SOUZA, Kauê de Melo [1], FACCO, Lucas [2], FECURY, Amanda Alves [3], ARAÚJO, Maria Helena Mendonça de [4], OLIVEIRA, Euzébio de [5], DENDASCK, Carla Viana [6], SOUZA, Keulle Oliveira da [7], DIAS, Claudio Alberto Gellis de Mattos [8]

SOUZA, Kauê de Melo. Et al. Number of cases of type 1 and 2 diabetes diagnosed in Amapá between 2007 and 2012. Revista Científica Multidisciplinar Núcleo do Conhecimento. Year 05, Ed. 12, Vol. 01, pp. 18-26. December 2020. ISSN: 2448-0959, Access Link: https://www.nucleodoconhecimento.com.br/health/diabetes-cases, DOI: 10.32749/nucleodoconhecimento.com.br/health/diabetes-cases

ABSTRACT

Diabetes mellitus is a succession of different types of disorders in metabolism that are characterized by causing a high rate of blood sugar. Because it is a disease with genetic factors type 1 diabetes has as main risk factor heredity, while type 2 diabetes besides these factors, includes obesity, high blood pressure, poor food education and advancing age. This study aims to show the number of cases of type 1 and 2 diabetes diagnosed in Amapá with the variables gender, age group, sedentary lifestyle, overweight, smoking, between 2007 and 2012. The data for the research were taken from the computer department of SUS, DATASUS (http://datasus.saude.gov.br). Type 1 and 2 diabetes mellitus (DM1 and DM2) are diseases that are tied to disturbances in production or in the efficient use of insulin. Smoking, as well as sedentary lifestyle and overweight are important risk factors for the development of DM2. Type 2 diabetes mellitus provides the development of various organic nerve lesions. In addition, DM2, through its chronicity, enables the development of retinopathies, nephropathies and other conditions negative to the individual’s health.

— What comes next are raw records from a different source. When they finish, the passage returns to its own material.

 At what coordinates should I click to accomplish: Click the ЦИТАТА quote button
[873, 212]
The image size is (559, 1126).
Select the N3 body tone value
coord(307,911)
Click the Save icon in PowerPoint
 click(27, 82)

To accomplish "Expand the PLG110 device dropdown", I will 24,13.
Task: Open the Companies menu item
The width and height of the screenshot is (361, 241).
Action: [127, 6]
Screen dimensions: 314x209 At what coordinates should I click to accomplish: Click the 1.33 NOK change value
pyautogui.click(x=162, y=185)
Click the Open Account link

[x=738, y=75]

Keywords: Amapá, Diabetes Mellitus, overweight, sedentary lifestyle, smoking.

INTRODUCTION

Diabetes mellitus is a succession of different types of metabolism disorders that are characterized by causing a high rate of blood sugar, usually related to the absence of insulin or deficiency in the absorption of the same by the body (ADA, 2014).

Type 1 diabetes (DM1) occurs when the body attacks the cells responsible for producing insulin leading to complete deficiency of this hormone in the body. It occurs less often because it is usually linked to genetic factors. Type 2 diabetes (DM2) happens when the body cannot absorb the insulin produced in the body due to the pancreas’s inability to produce it in sufficient quantity. This usually occurs when the individual has a history of poor diet and sedentary lifestyle and is more easily acquired if he/she has a hereditary tendency to the disease (BRASIL, 2006; MORA et al., 2015).

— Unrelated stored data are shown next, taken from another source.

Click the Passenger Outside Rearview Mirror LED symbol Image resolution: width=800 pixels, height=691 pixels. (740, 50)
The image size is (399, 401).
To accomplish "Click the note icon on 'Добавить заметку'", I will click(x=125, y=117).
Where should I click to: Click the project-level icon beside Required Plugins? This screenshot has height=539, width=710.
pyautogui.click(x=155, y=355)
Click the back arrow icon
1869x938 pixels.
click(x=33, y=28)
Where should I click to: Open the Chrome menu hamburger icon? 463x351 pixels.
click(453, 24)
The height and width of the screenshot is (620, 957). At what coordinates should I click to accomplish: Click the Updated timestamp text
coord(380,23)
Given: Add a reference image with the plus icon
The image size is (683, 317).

Symptoms of type 1 and 2 diabetes include increased urine volume, excess headage, increased hunger, weight loss, tiredness, mood swings, hypoglycemia, and hyperglycemia.  Type 2 diabetes may not present symptoms for several years, with the increase in insulin deficiency being the fuse for the evolution of this type (UFRGS, 2016; NOGUEIRA et al., 2015).

Because it is a disease with genetic factors type 1 diabetes has as main risk factor heredity, while type 2 diabetes besides these factors, includes obesity, high blood pressure, poor food education and advancing age (LIMA et al.; 2014)

Prevention of type 2 diabetes is directly linked to a life with good eating habits and regular physical exercises. Because it is hereditary and autoimmune, it is not how to prevent type 1 diabetes (MAGALHÃES et al., 2017).

Because DM1 is characterized by complete insulin deficiency, insulin therapy is shown to be the best treatment. DM2 because it is an inability of the body to produce or absorb enough insulin, the treatment is dedicated to maintaining glycemic control of the body, which includes both oral medications and physical exercises together with a balanced diet (UFRGS, 2016; SANTOS; FREITAS; PINTO, 2014).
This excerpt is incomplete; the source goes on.